Vatican joins Galileo celebration
It is 400 years since the scientist demonstrated his telescope in Rome, using it to gather evidence that the Earth revolved around the sun.
The Vatican has joined a commemoration of the 400th anniversary of Galileo Galilei’s demonstration of his telescope on a Roman hilltop.
Heliographs, astrolabes and other antique astrological instruments that belong to the Vatican Observatory stood alongside contemporary art inspired by Galileo and his science: rows of intensely hot, blindingly bright floodlights simulating the sun; a performance by a Tibetan musician playing a telescope-like horn, Canadian Press reports.
The event took place Thursday night at the American Academy in Rome, a research centre for the arts and humanities whose gardens lie on the exact spot where, on the night of April 14, 1611, Galileo showed off his telescope for the first time to the most important scholars of his time.
Galileo made the first complete astronomical telescope and used it to gather evidence that the Earth revolved around the sun. Church teaching at the time had placed Earth at the centre of the universe.
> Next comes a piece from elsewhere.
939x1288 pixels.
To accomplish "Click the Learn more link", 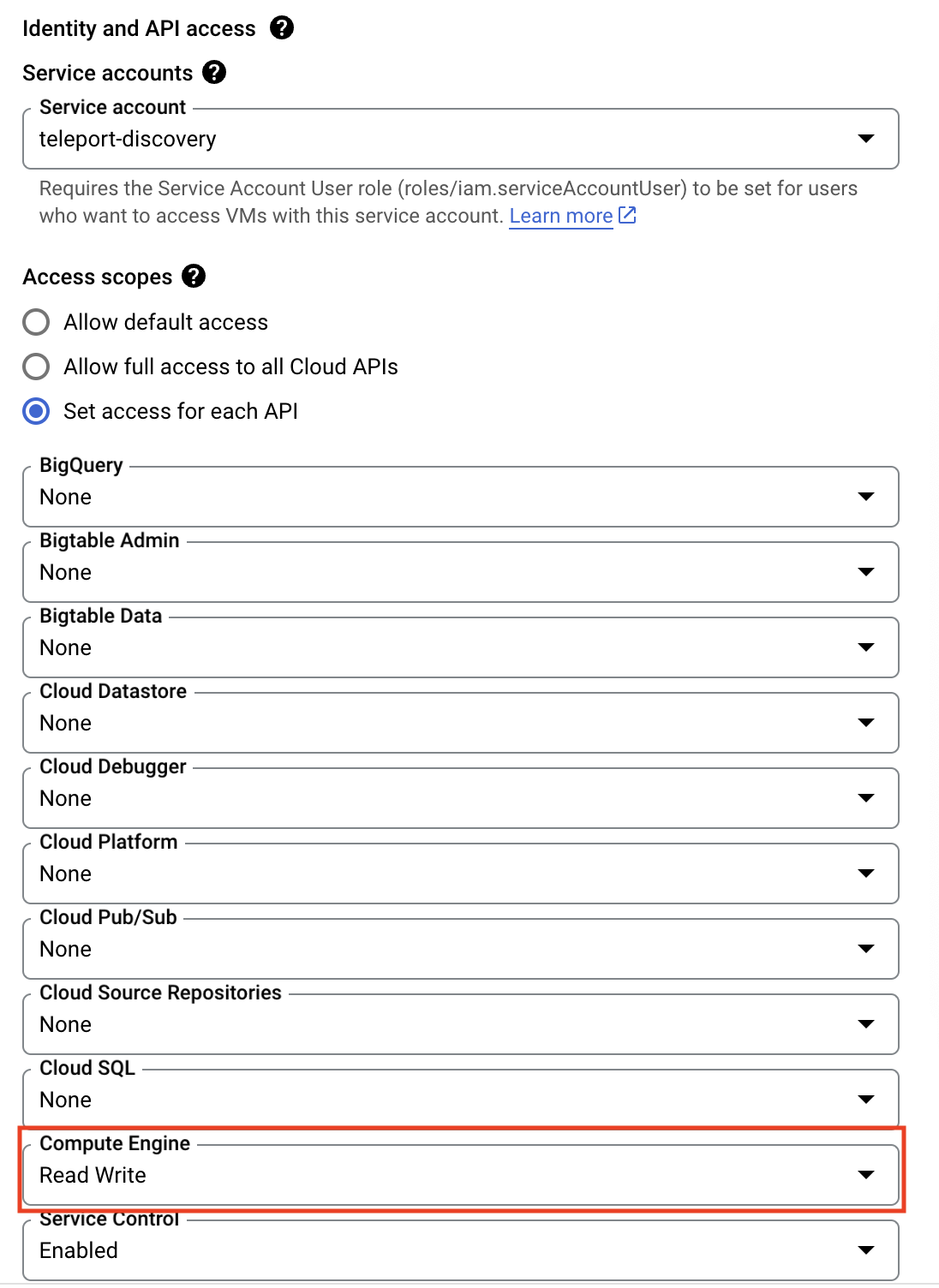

“It’s not a simple ‘The church was against science,’” said Brother Guy Consolmagno, a Jesuit astronomer at the Vatican’s Observatory. “The church never speaks with one voice on these things.”
Galileo’s demonstration 400 years ago Thursday, to Jesuit scientists and Federico Cesi, who founded an important early academy of sciences, was one of the key events in 1611 that helped propel him into top scientific circles two years after he made his first celestial observations.
“In some ways this is the high-water mark for Galileo: He is accepted by the Jesuits at the Roman College, who are the authorities in science in the church. He’s accepted by Prince Cesi, who is the authority among the nobility,” Consolmagno said. “Both were at this demonstration. And with those people behind him, I’m sure he felt confident he could withstand any attacks.”